Dr Priscilla Frase, chief medical officer at Ozarks Healthcare in West Plains, said in a video released by the organization this week how a pharmacist leading its vaccination effort told her about several people “who have tried to cover up their appearance “while getting the hang of it.

They even went “so far as to say, ‘Please, please, please don’t let anyone know that I got this vaccine. I don’t want my friends to know that. But I don’t want to have COVID. I want to get vaccinated, ”Frase said in the clip.

Frase told CNN’s Anderson Cooper on Thursday that the people she was talking about “had an experience that sort of changed their mind” despite what family, friends or co-workers think, “and they decided themselves that they wanted to be vaccinated.

“They did their own research on it, and they talked to people and made the decisions themselves,” Frase continued. “But even if they were able to make that decision on their own, they didn’t want to have to deal with peer pressure or other people’s outbursts about them, ‘Give in to everything.'”
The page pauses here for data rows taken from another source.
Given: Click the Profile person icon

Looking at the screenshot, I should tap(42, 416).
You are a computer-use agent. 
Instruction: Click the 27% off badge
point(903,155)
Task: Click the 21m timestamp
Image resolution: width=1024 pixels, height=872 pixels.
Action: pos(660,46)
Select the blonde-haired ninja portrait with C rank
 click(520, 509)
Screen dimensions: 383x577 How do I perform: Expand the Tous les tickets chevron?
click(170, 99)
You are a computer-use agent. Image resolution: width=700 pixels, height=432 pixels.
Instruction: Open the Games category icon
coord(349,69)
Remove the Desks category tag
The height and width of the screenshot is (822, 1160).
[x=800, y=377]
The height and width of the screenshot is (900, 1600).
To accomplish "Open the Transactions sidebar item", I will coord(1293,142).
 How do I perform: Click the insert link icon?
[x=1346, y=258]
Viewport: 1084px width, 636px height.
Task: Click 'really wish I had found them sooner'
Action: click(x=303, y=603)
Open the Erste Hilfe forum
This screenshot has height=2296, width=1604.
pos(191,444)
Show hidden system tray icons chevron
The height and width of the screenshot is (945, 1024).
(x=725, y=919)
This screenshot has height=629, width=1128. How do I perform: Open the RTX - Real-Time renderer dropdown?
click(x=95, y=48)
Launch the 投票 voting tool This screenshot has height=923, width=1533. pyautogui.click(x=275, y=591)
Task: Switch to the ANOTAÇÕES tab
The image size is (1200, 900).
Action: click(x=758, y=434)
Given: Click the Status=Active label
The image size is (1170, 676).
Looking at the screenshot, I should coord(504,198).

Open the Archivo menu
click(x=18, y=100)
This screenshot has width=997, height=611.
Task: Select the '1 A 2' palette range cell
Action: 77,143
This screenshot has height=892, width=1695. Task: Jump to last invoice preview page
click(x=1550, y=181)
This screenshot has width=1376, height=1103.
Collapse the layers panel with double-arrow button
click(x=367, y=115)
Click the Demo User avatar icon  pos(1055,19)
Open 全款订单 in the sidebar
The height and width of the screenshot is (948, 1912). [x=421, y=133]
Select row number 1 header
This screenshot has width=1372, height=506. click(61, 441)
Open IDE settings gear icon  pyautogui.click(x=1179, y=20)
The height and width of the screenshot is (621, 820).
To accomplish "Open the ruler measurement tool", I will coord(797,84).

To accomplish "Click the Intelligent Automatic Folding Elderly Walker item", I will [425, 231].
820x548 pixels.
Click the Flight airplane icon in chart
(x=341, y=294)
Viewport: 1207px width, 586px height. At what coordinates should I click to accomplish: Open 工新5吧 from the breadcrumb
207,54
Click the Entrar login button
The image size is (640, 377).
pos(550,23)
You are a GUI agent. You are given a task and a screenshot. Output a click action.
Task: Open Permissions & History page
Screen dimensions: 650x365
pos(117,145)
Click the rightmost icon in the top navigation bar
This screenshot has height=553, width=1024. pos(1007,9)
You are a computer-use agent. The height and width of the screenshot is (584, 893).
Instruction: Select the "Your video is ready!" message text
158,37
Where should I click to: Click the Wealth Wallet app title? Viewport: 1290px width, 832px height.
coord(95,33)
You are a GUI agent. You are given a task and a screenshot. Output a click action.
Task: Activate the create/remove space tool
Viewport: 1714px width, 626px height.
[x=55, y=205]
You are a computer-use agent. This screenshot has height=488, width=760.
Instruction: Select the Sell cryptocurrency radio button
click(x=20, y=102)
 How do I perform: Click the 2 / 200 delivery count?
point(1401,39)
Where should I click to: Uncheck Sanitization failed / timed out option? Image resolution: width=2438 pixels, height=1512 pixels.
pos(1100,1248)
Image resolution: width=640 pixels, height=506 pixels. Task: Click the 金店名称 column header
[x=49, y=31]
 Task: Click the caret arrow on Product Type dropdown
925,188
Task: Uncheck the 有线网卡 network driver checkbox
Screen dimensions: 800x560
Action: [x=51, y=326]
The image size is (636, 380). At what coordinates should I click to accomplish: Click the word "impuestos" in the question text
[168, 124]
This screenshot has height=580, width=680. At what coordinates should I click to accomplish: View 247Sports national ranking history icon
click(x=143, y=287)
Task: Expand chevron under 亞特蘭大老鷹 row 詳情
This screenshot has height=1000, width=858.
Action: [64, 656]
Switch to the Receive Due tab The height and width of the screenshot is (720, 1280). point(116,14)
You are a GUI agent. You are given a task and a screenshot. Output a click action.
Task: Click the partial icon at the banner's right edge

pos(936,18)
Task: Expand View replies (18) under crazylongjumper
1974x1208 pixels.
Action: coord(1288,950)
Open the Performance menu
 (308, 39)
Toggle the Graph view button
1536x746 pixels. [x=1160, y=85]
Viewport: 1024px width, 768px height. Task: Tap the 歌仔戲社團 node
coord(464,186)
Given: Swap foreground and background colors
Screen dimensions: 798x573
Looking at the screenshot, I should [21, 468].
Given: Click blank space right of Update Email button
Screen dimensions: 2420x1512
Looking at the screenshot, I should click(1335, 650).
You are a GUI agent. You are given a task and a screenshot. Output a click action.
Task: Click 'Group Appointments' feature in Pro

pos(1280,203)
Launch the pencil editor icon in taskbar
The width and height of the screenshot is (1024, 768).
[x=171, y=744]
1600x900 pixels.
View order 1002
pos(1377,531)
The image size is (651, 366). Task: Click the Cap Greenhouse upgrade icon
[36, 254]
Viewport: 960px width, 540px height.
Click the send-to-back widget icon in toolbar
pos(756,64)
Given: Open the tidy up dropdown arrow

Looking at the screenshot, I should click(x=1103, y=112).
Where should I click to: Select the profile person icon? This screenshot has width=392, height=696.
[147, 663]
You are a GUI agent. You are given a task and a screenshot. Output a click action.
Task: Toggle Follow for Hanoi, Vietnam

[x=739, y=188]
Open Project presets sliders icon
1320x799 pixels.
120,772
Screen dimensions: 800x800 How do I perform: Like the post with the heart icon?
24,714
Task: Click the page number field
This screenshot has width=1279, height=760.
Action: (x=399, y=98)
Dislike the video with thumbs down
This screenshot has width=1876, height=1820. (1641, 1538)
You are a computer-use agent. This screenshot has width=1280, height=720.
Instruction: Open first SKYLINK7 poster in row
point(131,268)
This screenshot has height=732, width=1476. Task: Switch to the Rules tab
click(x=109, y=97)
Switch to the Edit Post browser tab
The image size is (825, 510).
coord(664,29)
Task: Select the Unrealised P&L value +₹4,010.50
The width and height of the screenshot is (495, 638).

Missouri has one of the lowest vaccination rates in the United States, with about 41% of its population now fully vaccinated. Public health experts and scientists have said all vaccines available in the United States are safe and effective, according to data from the Centers for Disease Control and Prevention.

Daily infections in the state have increased over the past week amid the spread of the highly transmissible delta variant of the coronavirus.

Watch the CNN interview here.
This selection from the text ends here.